**EXCERPTED DATA**.
####################

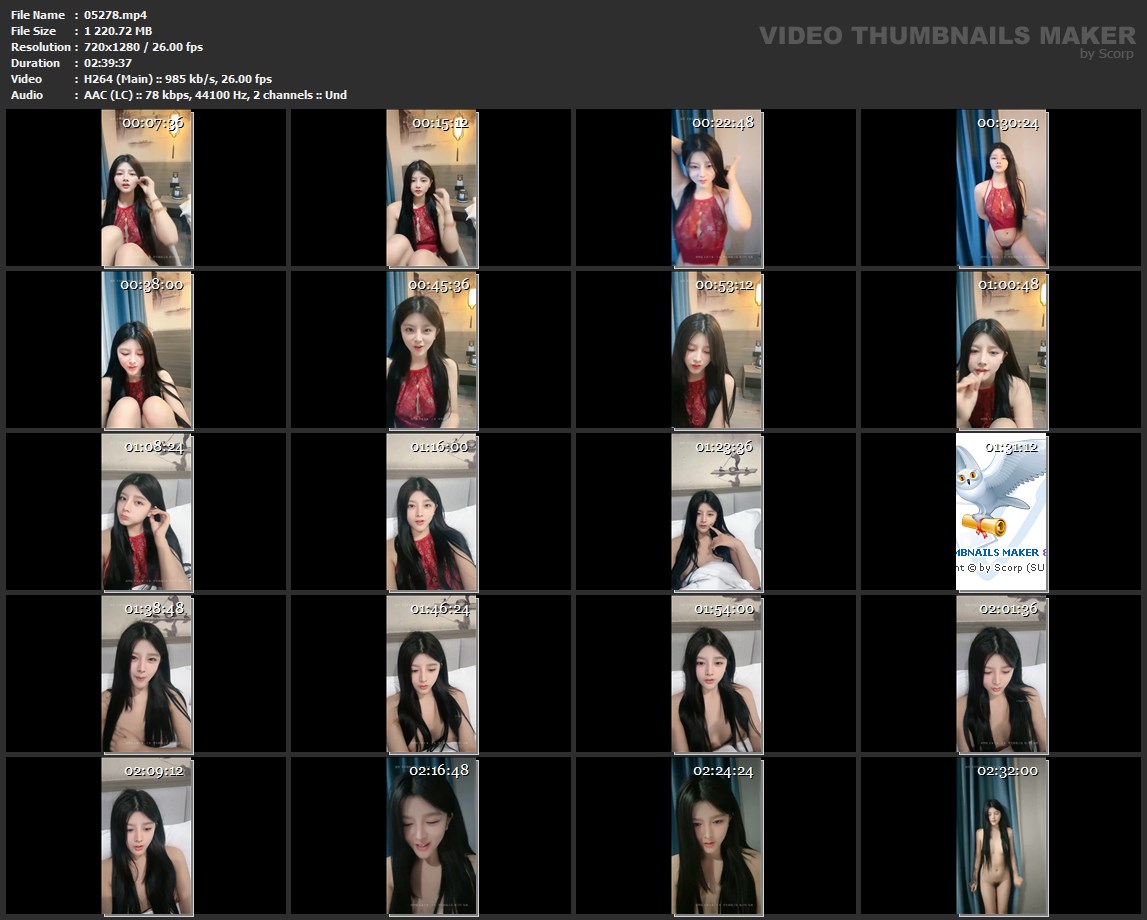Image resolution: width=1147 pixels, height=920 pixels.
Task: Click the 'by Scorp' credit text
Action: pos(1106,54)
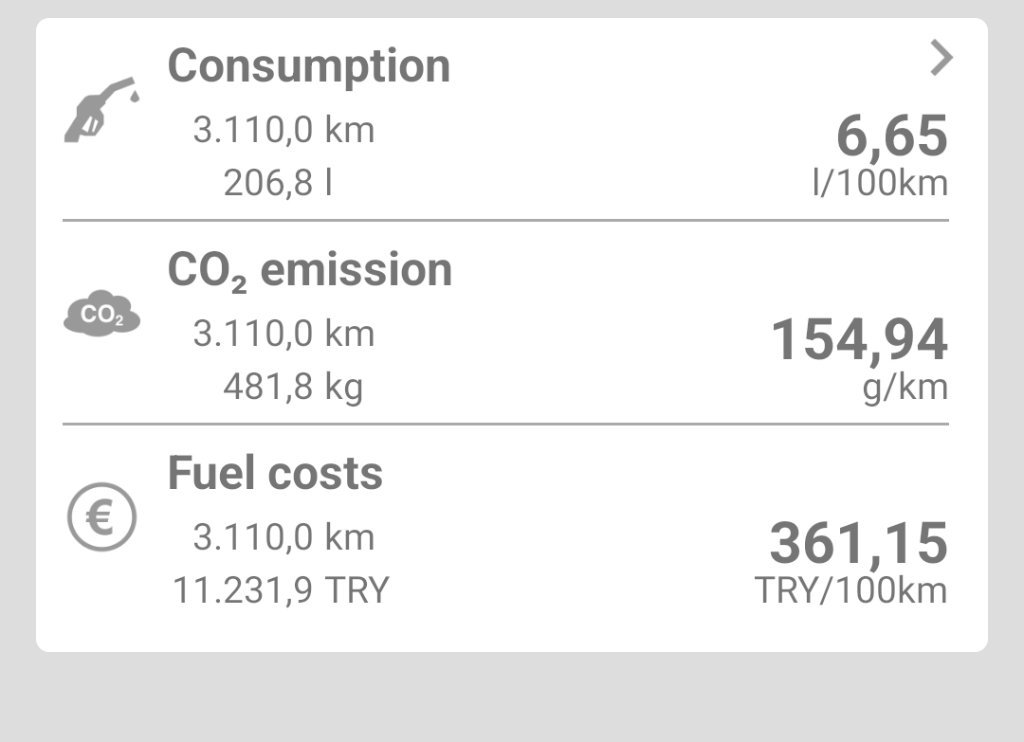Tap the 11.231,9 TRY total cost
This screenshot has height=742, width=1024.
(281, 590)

####################

Reproduce the data above line for line, changing nothing, but leave the pictures out of your copy.

**WORKED ANSWER**.
Image resolution: width=1147 pixels, height=920 pixels.
Task: Click the 'by Scorp' credit text
Action: pos(1106,54)
Tap the 11.231,9 TRY total cost
This screenshot has height=742, width=1024.
(281, 590)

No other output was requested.